The task: Find every line in the records that contains the string "width", and copy each of those lines. Case counts.
:: Materials provided
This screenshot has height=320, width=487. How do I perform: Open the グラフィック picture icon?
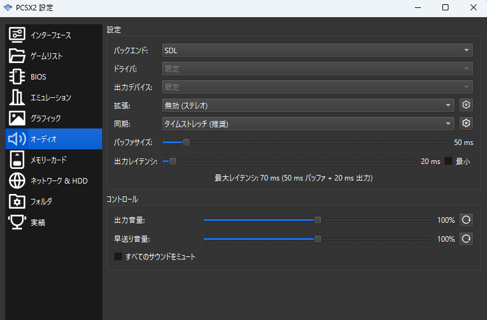[17, 118]
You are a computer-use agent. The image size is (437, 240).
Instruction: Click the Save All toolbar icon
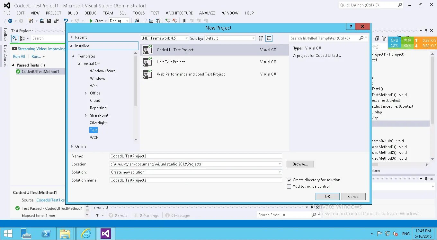pyautogui.click(x=56, y=21)
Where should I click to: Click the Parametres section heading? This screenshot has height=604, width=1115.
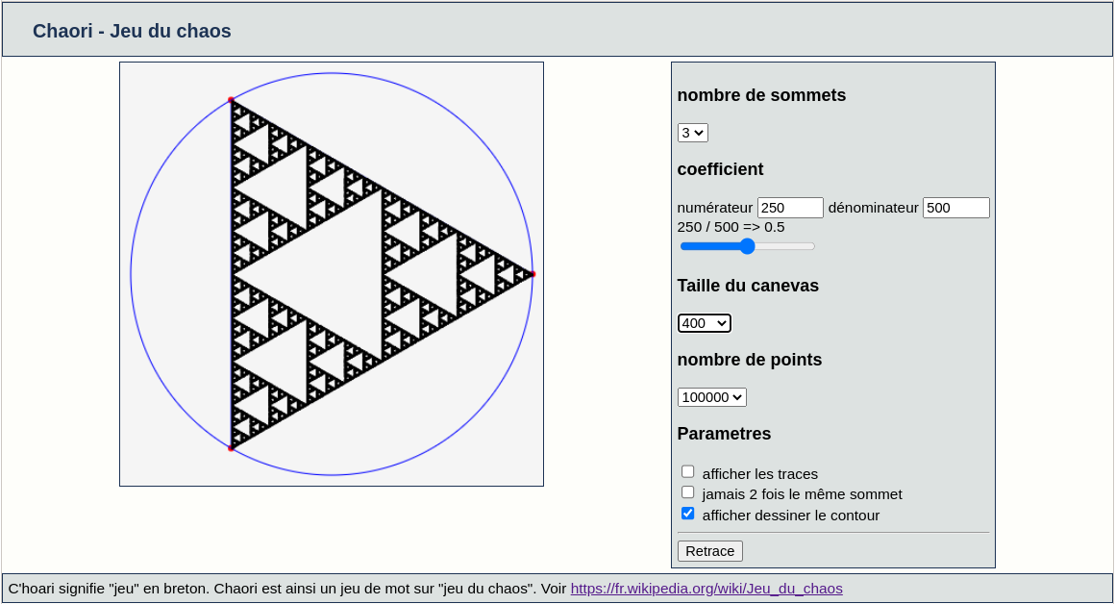click(724, 434)
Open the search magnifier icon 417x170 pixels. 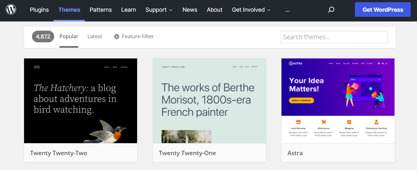(331, 10)
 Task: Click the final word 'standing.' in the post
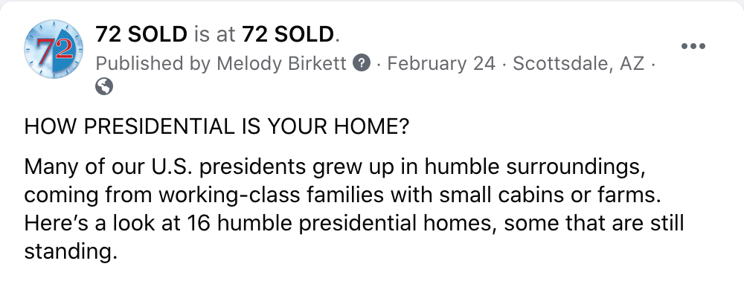70,251
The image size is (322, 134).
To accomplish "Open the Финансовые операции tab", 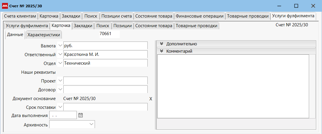I will tap(200, 16).
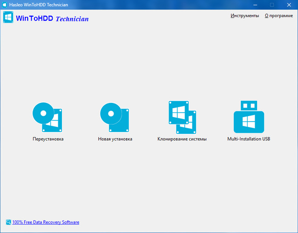Click the Новая установка text label
This screenshot has width=298, height=233.
point(115,139)
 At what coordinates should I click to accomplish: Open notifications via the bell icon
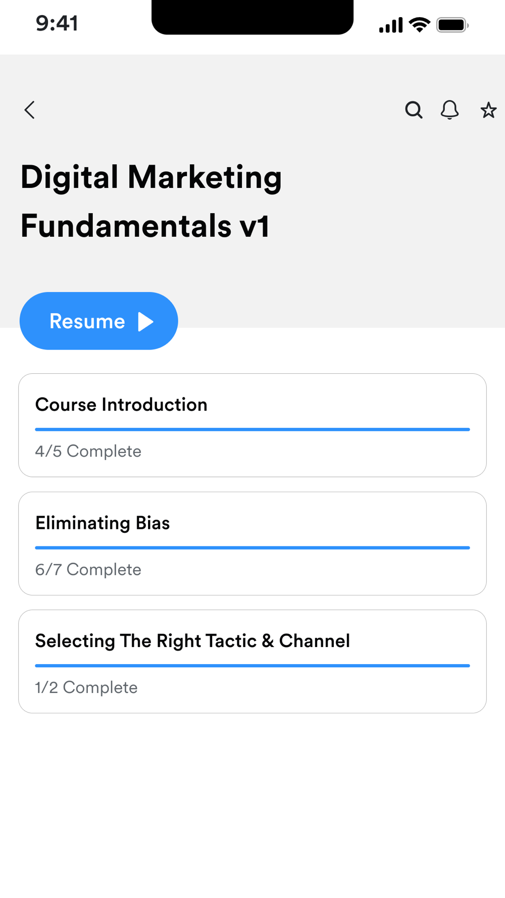(449, 110)
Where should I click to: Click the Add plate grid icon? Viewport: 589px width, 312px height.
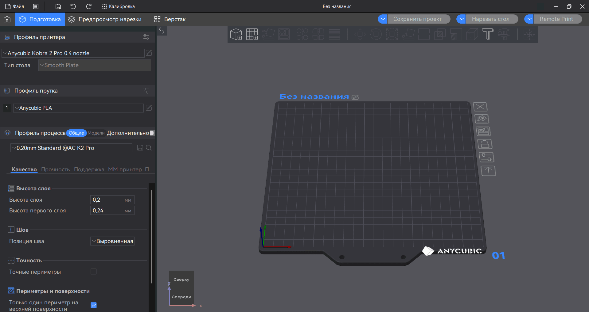pyautogui.click(x=252, y=34)
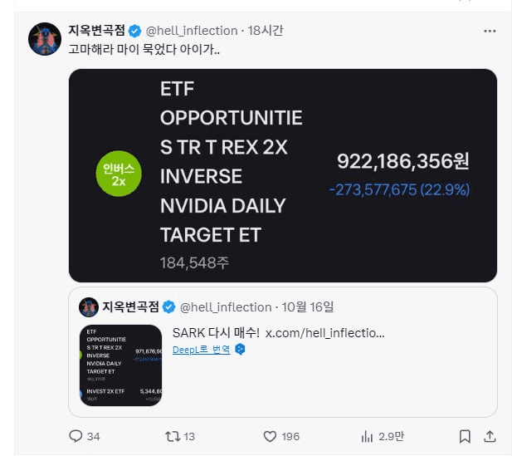Click the small avatar in the quoted tweet
This screenshot has width=512, height=456.
89,307
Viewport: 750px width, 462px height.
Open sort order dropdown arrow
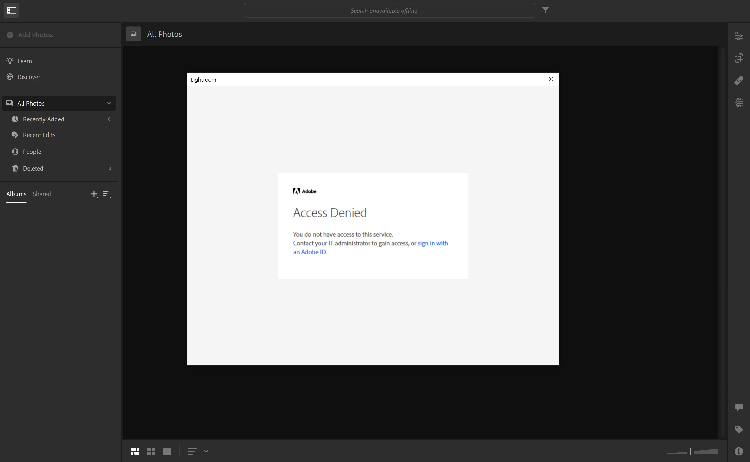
::::
Answer below:
This screenshot has height=320, width=487. How do I perform: Open the グラフィック picture icon?
Where should I click to: Click the Parametres section heading? This screenshot has height=604, width=1115.
This screenshot has width=298, height=233.
Where should I click to: Click the Add plate grid icon? Viewport: 589px width, 312px height.
This screenshot has width=512, height=456.
Viewport: 750px width, 462px height.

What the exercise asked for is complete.